DRUMMONDVILLE
L’accident est survenu à la résidence Pavillon Marie-Reine-des-Cœurs, à Drummondville. Transporté au centre hospitalier après l’incident survenu le 6 mai dernier, le nonagénaire a succombé à ses blessures hier, le 15 mai. Les circonstances entourant sa chute, ses blessures ainsi que l’implication possible d’une seconde personne font maintenant l’objet d’une enquête des crimes majeurs de la Sûreté du Québec, en collaboration avec le Bureau du coroner.
Selon les informations confirmées au Vingt55, la victime avait été transportée à l’hôpital après l’incident survenu dans la résidence, un événement impliquant deux personnes. Lors de l’intervention, elle aurait subi des blessures importantes, dont une fracture de la hanche. Hospitalisé depuis, l’homme a finalement succombé à ses blessures hier.
Toujours selon les informations obtenues, l’homme aurait été poussé. L’enquête devra maintenant déterminer avec précision les circonstances exactes de l’incident ainsi que la nature des gestes posés.
Le dossier est maintenant entre les mains de la coroner Me Kariane Asselin. Toutefois, puisque les circonstances exactes du décès demeurent nébuleuses et qu’un second individu serait impliqué, le dossier a également été soumis à la Sûreté du Québec, plus précisément à l’unité des crimes majeurs.
Interpellé par le Vingt55 sur l’incident et l’enquête en cours, le porte-parole de la Sûreté du Québec a apporté des précisions au dossier. « Nous sommes en assistance au coroner dans ce dossier », a confirmé le sergent Louis-Philippe Ruel, contacté par le Vingt55.
Au Québec, un décès survenu en résidence privée pour aînés (RPA) est régi par la Loi sur les coroners, a précisé le sergent Louis-Philippe Ruel en entrevue au Vingt55. Cette loi n’exige pas systématiquement l’intervention du coroner pour tous les décès en RPA, mais l’avis devient obligatoire selon des critères précis, notamment lorsqu’un décès survient dans des circonstances obscures ou accidentelles, comme ce serait le cas dans ce dossier.

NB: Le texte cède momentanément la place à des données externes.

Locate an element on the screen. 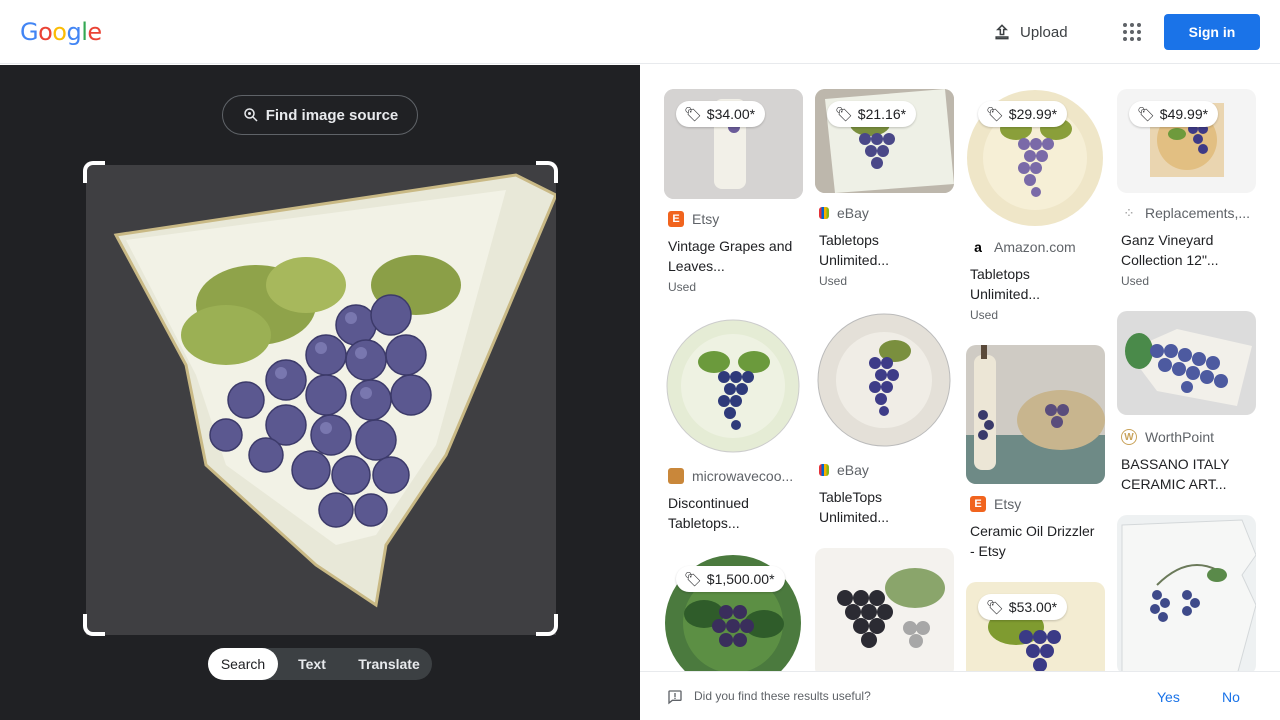  price-badge: 🏷 $29.99* is located at coordinates (1023, 114).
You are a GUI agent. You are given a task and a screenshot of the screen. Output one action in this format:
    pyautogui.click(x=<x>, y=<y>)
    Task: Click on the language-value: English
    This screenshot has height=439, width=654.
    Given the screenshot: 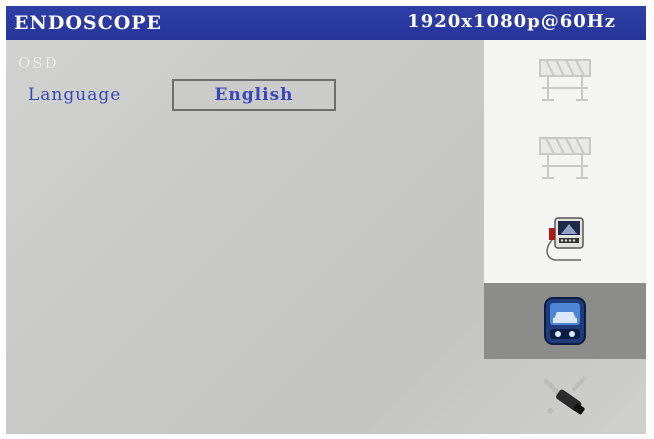 What is the action you would take?
    pyautogui.click(x=254, y=95)
    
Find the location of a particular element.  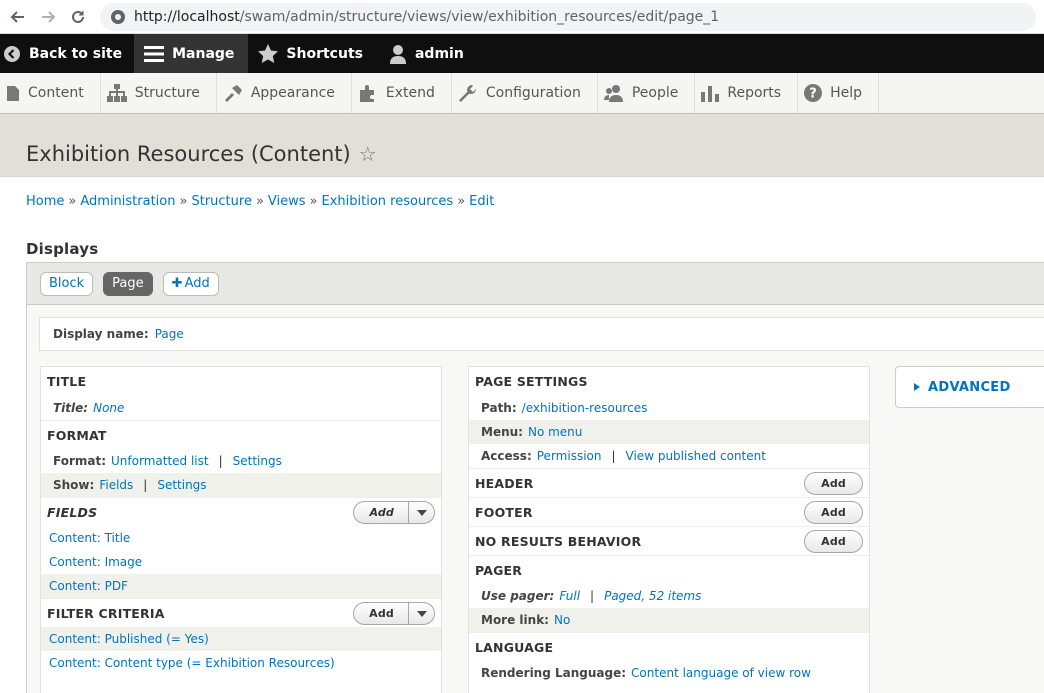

Comme le Bureau du coroner ne dispose pas d’enquêteurs, ce sont donc les services policiers qui doivent intervenir pour établir les circonstances exactes de l’événement. Puisqu’il s’agit d’un incident impliquant possiblement une seconde personne, l’enquête a été confiée aux ressources spécialisées de la Sûreté du Québec afin de déterminer les circonstances, le degré d’implication de chacun ainsi que les éléments ayant conduit au décès du nonagénaire.
Les enquêteurs devront maintenant déterminer avec précision les causes et circonstances entourant le décès, s’agit-il d’un geste volontaire, d’un conflit ayant mal tourné ou d’un accident.
Autant de questions qui devront être éclaircies par l’enquête en cours. Le rapport de la coroner permettra notamment d’établir si le décès est directement lié à la chute et aux blessures subies lors de l’événement.
Pour le moment, aucune accusation n’a été déposée. Une fois l’enquête complétée, le dossier pourrait être soumis au Directeur des poursuites criminelles et pénales (DPCP), qui déterminera si des accusations criminelles doivent être portées.